Samsung-Galaxy-Tab-7-0-Plus

Annunciato nell’ottobre 2011, il tablet Samsung Galaxy Tab 7.0 Plus si trova disponibile da qualche settimana, principalmente negli store online.

Nonostante la mia convinzione che 7” siano la dimensione ideale per un tablet “da spaparanzo sul divano”, purtroppo, a mio parere, è un prodotto che, dal momento del suo annuncio ad oggi, ha perso molto appeal.

La configurazione hardware non spicca in nessuna caratteristica: il processore dual core da 1,2GHz e, soprattutto, uno schermo PLS LCD con risoluzione 1024×600 sono dotazioni caratteristiche di modelli del passato.
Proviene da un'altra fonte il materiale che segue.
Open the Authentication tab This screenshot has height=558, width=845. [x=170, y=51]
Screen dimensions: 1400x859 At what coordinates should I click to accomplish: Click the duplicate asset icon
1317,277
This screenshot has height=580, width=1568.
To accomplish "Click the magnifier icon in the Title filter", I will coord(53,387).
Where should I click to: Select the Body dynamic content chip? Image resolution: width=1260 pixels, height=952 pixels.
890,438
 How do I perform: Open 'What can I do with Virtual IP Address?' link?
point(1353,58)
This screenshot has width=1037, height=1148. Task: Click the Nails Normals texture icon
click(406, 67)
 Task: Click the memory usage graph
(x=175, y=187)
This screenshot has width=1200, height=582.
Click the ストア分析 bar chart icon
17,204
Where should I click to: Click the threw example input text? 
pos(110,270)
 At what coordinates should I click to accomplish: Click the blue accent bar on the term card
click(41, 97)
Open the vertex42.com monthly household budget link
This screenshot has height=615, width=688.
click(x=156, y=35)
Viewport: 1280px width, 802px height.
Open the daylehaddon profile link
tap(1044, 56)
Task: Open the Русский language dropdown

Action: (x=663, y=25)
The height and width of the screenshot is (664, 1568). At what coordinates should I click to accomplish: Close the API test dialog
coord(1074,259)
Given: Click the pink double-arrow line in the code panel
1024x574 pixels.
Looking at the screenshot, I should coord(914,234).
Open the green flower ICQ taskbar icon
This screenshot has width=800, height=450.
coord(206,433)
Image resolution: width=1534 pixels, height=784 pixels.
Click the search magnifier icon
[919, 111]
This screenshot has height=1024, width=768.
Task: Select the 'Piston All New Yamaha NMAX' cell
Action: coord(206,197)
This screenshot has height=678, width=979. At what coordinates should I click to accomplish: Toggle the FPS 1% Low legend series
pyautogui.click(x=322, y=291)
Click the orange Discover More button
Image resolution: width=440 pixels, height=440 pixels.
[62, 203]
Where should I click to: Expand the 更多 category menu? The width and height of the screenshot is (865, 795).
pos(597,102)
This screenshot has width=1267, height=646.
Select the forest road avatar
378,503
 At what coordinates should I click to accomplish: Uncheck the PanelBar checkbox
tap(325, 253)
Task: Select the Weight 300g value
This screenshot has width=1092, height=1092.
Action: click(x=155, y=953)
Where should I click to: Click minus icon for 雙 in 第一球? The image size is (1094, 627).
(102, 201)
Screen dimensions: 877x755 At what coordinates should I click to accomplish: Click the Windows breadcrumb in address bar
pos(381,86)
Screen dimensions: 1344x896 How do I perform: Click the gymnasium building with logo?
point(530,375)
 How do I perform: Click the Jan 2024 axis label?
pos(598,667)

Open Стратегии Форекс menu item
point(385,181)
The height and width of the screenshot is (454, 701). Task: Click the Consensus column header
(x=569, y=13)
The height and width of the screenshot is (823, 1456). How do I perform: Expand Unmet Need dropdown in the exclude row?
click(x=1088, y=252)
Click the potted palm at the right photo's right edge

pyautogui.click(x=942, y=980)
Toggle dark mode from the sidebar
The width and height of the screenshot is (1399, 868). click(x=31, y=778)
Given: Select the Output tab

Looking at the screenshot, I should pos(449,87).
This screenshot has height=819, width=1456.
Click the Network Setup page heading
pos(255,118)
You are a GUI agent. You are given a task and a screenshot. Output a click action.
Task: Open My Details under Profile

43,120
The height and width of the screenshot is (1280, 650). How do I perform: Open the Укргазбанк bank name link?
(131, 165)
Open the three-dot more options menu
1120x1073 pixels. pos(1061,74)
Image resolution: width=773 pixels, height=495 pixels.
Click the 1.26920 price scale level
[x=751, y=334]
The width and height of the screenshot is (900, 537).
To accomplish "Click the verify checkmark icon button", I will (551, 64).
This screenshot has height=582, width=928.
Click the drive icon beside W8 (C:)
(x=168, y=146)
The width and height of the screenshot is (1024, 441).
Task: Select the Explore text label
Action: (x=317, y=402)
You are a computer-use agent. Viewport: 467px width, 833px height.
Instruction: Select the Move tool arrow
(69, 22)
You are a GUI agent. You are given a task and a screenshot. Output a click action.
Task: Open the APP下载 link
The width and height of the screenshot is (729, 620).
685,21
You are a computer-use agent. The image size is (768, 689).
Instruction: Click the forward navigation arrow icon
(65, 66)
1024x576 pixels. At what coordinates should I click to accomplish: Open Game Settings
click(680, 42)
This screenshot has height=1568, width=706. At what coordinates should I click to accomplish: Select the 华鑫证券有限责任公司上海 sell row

Non bastano la possibilità di usarlo anche come telefono (grazie alla possibilità di inserirvi una SIM), ne’ i suoi 16GB di RAM interna espandibile attraverso MicroSD, ne’ la doppia fotocamera (3,15 Mpixel la posteriore  2 Mpixel quella frontale) a migliorare la situazione.
Basti pensare che prodotti come lo smartphone Galaxy Note, a parità di altre caratteristiche, può vantare una CPU dual core da 1,4GHz, uno schermo con risoluzione 1280×800 e una fotocamera da 8Mpixel.
La versione 3.2 di Android (Honeycomb) che si trova installata non migliora l’attrattività di questo prodotto.

Il colpo di grazia, lo da’ il prezzo: attualmente lo si trova a circa €350,00, ma, a mio parere, il Galaxy Tab 7.0 Plus è un prodotto che sarebbe da prendere in considerazione solo quando/se il suo prezzo dovesse avvicinarsi ai 200 Euro.

Insomma dai nuovi prodotti mi sarei atteso qualcosina di più.